**WORK INSTRUCTIONS:**
Please transcribe the data that follows without the pictures, keeping every word the same.

**GIVEN DATA:**
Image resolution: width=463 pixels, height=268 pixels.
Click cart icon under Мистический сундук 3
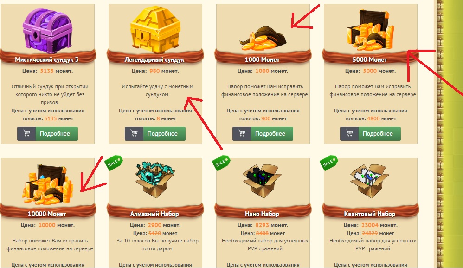[26, 134]
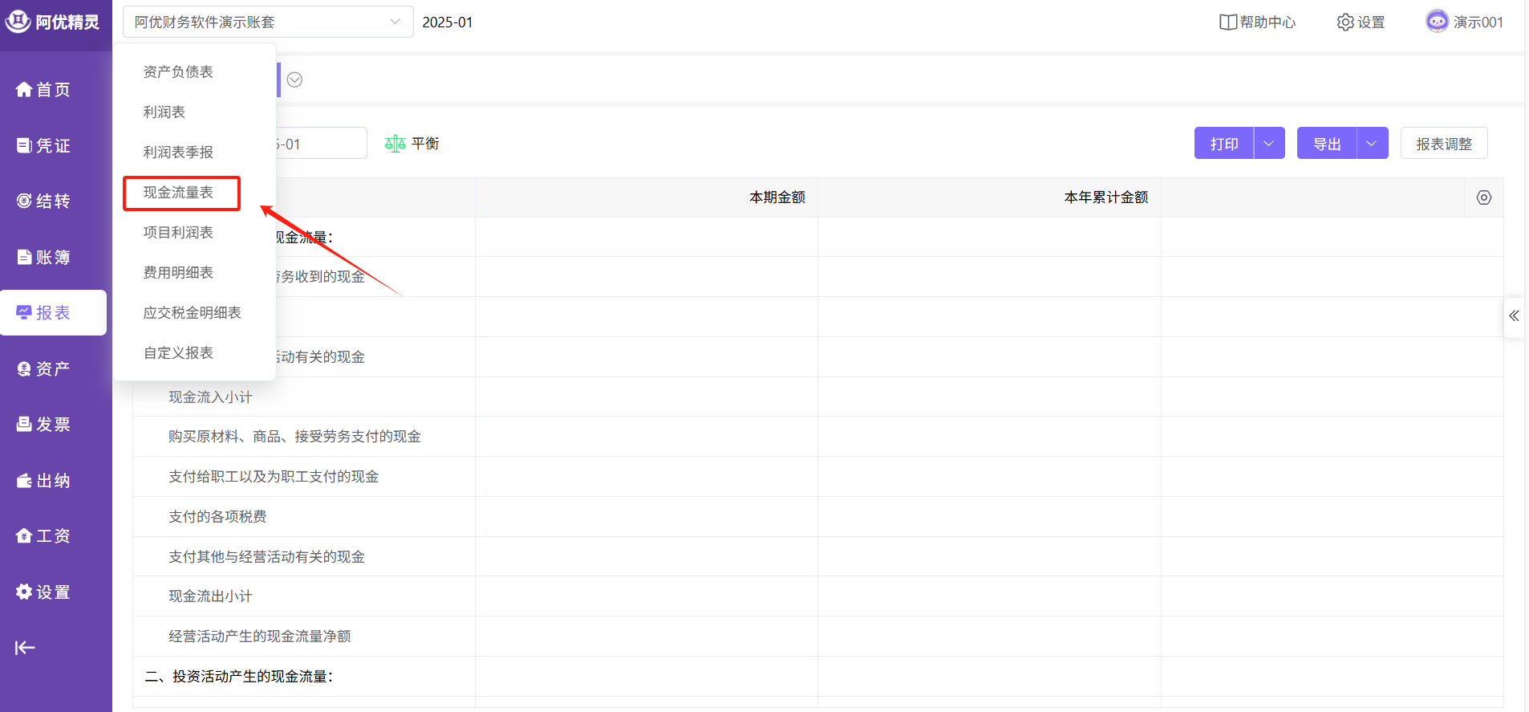Select 现金流量表 from the report menu
This screenshot has width=1529, height=712.
[179, 193]
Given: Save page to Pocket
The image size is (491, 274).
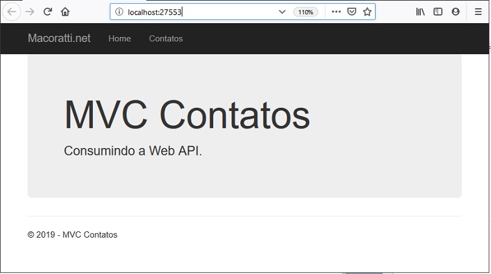Looking at the screenshot, I should pos(352,12).
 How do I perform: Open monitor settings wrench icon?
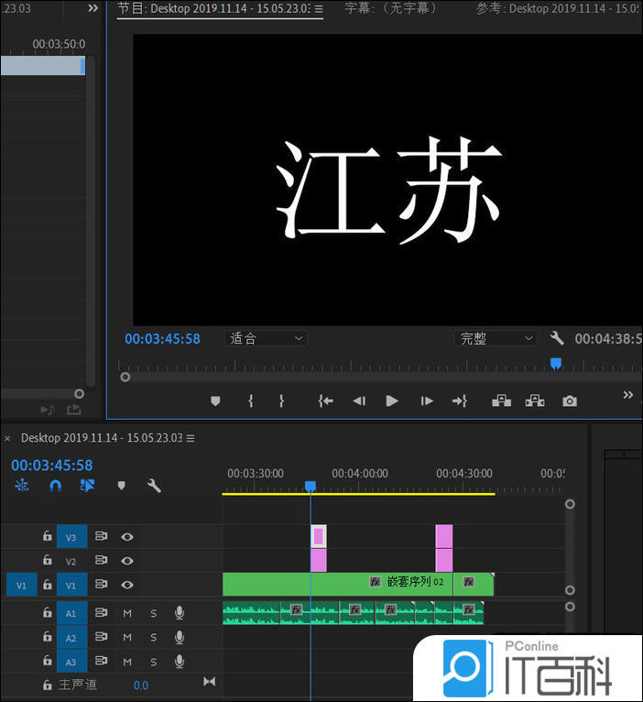(x=557, y=338)
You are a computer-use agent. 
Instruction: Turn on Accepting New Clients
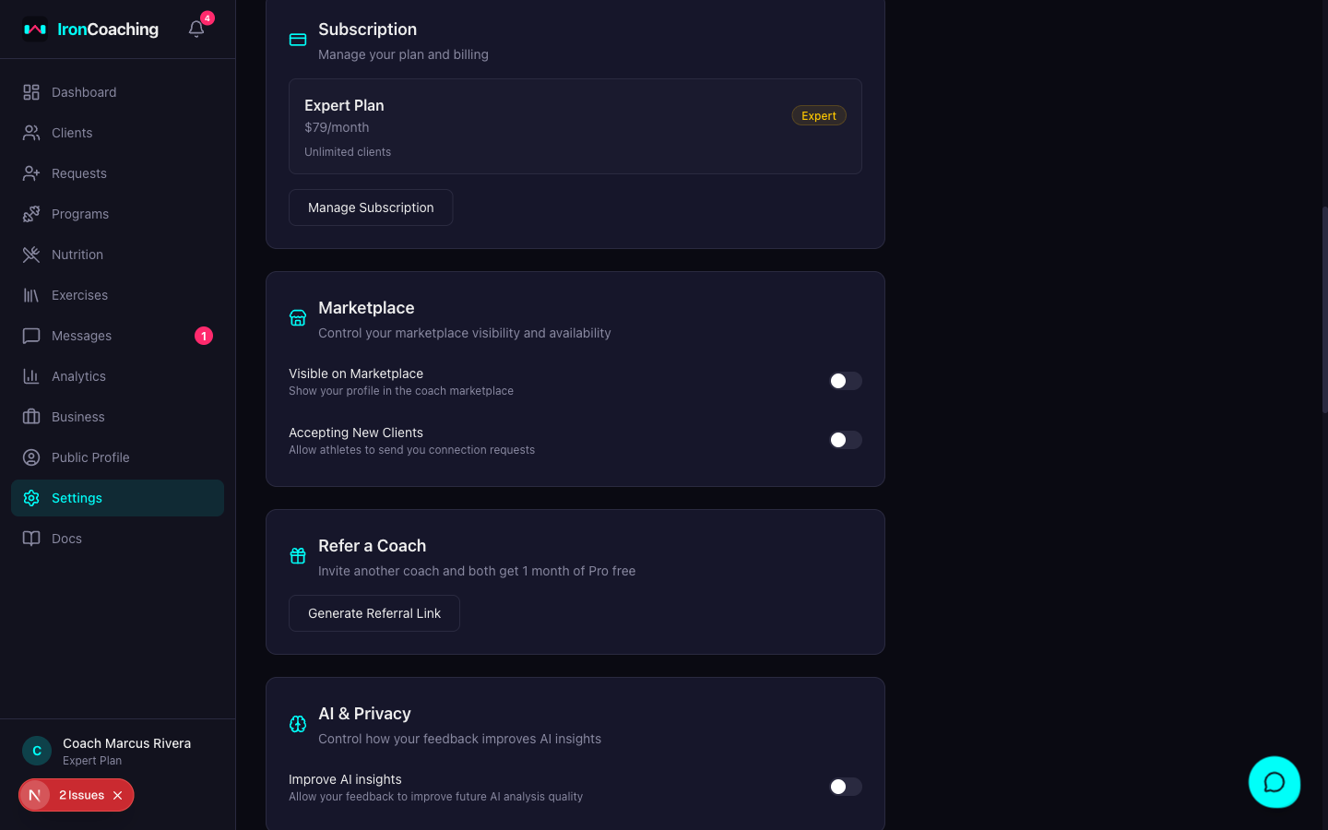[845, 440]
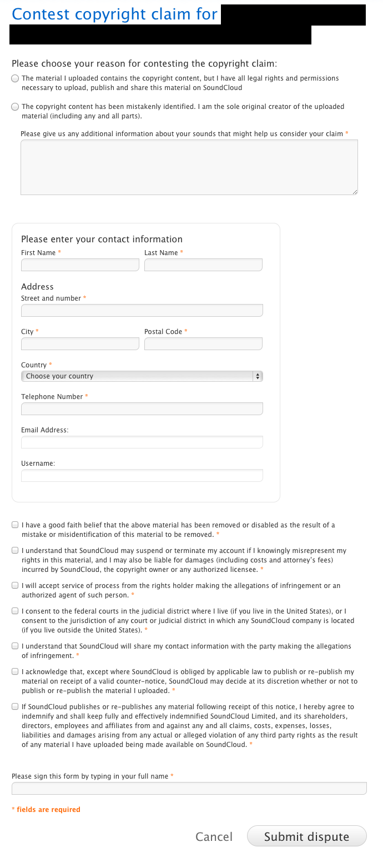Click the additional information text area
Viewport: 383px width, 857px height.
[x=189, y=167]
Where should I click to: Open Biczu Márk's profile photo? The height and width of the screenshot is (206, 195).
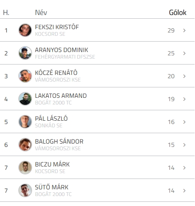click(25, 167)
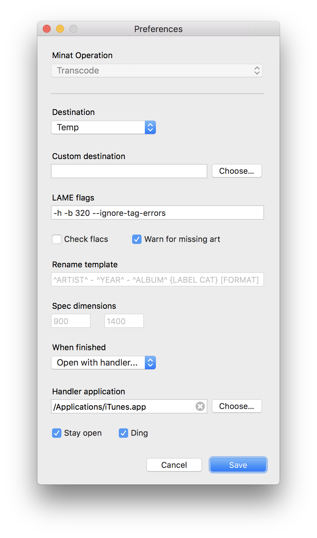Choose a custom destination folder
The image size is (317, 538).
[237, 171]
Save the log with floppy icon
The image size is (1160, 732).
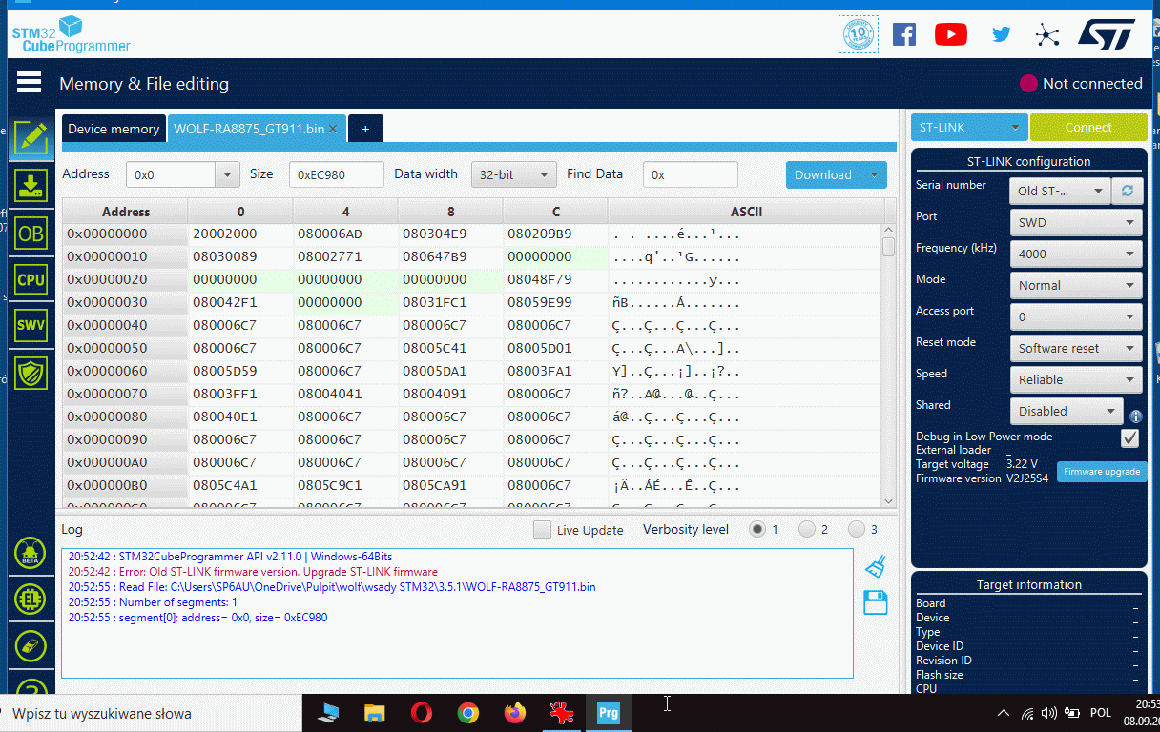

**SOLUTION:**
Image resolution: width=463 pixels, height=268 pixels.
Click cart icon under Мистический сундук 3
[26, 134]
Select 现金流量表 from the report menu
This screenshot has width=1529, height=712.
[179, 193]
Given: Save page to Pocket
The image size is (491, 274).
Looking at the screenshot, I should pos(352,12).
 How do I perform: Open monitor settings wrench icon?
(x=557, y=338)
You are a computer-use agent. 
Instruction: Turn on Accepting New Clients
[845, 440]
Click the additional information text area
Viewport: 383px width, 857px height.
[x=189, y=167]
Where should I click to: Open Biczu Márk's profile photo? The height and width of the screenshot is (206, 195).
click(25, 167)
Choose a custom destination folder
The image size is (317, 538).
[237, 171]
Save the log with floppy icon
The image size is (1160, 732).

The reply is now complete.